The CYP19A1 gene is localized on chromosome 15q21.2 and spans 123 kb. This gene encodes a member of the cytochrome P450 superfamily of enzymes. Cytochrome P450 aromatase is an enzyme that catalyses the conversion of androgens, such as testosterone, to oestrogens, which act as sex steroid hormones but also function during growth and differentiation. There are high levels of expression in both the gonads and the brain [35]. Huang et al. [35] indicated an increased risk associated with SNP rs2899472 in the total number of AD patients, which was amplified in APOE ε4 carriers.

Conclusions

Our analysis of the ADNI genome-wide association study identified several putative loci that are in genetic association with Aβ1-42, T-tau and P-tau181P levels in cerebrospinal fluids. In particular an intronic SNP rs1022442 of gene NCAM2 is close to genome-wide significance in association with Aβ1-42 in normal subjects. Although the gene is poorly characterized in the literature, prior studies have implicated roles of NCAM2 in prion disease, Down syndrome, and AD. Our findings suggest NCAM2 could be part of the pathway on the pathogenesis of senile plaques in human brains with AD.

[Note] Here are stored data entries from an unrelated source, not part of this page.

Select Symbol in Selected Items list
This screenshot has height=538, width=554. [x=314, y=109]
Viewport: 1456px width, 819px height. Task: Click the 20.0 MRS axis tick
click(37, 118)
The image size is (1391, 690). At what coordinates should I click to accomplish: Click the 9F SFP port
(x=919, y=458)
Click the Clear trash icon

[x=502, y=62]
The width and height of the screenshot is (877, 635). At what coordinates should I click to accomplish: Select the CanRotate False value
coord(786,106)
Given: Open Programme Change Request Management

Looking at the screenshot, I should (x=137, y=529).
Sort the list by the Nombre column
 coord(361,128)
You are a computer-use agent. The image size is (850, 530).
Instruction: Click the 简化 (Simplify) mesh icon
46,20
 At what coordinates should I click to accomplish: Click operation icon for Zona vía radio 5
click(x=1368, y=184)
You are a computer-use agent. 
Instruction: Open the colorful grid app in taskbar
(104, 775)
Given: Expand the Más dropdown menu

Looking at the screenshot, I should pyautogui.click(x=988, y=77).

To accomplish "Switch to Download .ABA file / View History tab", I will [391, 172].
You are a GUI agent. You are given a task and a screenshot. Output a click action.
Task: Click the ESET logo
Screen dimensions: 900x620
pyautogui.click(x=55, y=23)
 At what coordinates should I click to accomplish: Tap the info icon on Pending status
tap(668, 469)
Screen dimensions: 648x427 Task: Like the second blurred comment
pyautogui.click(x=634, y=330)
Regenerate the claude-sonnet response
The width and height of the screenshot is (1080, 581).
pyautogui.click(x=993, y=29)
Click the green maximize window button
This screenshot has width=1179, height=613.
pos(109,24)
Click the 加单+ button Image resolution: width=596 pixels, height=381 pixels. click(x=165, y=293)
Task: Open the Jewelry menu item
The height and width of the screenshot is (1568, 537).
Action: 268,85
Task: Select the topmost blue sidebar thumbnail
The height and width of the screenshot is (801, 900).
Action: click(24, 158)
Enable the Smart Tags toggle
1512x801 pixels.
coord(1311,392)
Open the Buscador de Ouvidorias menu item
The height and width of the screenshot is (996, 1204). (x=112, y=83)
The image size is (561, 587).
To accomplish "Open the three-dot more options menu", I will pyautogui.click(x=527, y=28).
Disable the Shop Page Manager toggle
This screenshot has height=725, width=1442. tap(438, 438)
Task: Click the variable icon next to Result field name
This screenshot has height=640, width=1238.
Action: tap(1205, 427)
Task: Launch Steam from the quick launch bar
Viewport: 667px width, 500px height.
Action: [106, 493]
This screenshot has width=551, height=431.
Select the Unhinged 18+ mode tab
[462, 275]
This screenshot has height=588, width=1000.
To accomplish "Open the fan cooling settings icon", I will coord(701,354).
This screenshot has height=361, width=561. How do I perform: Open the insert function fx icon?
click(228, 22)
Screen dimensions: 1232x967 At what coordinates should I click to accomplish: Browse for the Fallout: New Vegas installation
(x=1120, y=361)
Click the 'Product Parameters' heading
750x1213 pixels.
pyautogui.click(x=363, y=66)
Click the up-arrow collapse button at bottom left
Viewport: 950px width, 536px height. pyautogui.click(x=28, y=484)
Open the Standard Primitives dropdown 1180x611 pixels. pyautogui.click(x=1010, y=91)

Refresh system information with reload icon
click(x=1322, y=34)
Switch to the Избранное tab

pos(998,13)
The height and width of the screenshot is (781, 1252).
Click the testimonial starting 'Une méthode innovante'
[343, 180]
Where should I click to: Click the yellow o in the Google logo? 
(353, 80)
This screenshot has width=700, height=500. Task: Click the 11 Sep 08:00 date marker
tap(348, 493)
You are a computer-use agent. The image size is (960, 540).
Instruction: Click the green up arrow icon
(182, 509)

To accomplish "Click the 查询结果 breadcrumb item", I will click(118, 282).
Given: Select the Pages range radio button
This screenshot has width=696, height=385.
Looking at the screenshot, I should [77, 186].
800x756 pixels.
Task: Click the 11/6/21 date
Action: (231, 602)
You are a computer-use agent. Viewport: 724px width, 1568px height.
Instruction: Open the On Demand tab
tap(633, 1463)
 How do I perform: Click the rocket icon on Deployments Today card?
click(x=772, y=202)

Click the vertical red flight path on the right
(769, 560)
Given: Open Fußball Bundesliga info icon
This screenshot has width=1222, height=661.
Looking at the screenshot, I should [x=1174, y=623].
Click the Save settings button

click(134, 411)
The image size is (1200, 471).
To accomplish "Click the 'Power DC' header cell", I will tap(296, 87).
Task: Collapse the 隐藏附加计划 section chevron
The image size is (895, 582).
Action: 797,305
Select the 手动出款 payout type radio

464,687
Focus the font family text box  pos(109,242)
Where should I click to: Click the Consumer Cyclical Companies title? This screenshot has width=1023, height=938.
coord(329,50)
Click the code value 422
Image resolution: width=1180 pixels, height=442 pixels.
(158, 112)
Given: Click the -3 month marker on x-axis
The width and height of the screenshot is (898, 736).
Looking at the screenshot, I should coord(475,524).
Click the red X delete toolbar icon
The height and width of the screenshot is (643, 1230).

With only 119 normal subjects and 410 overall, the GWAS dataset is clearly underpowered. The most significant associations were identified using normal subjects since the variances of the CSF biomarker levels are much smaller in MCI and AD subjects due to dementia. Nonetheless, increasing the number of CSF biomarker measurements is challenging especially for normal subjects. An alternative that will substantially increase the sample size is to examine protein levels in blood instead of CSF, given levels of these proteins in blood are informative about AD pathology or prognosis [49].

Our analysis clearly demonstrates that quantitative trait linkage of biomarkers via genome-wide screening can reveal additional insights into the mechanism that connects known genetic factors to the disease [50]. Moving along this path requires further efforts by the research community towards larger sample size and accrual of additional biomarkers in AD and other neurodegenerative disorders.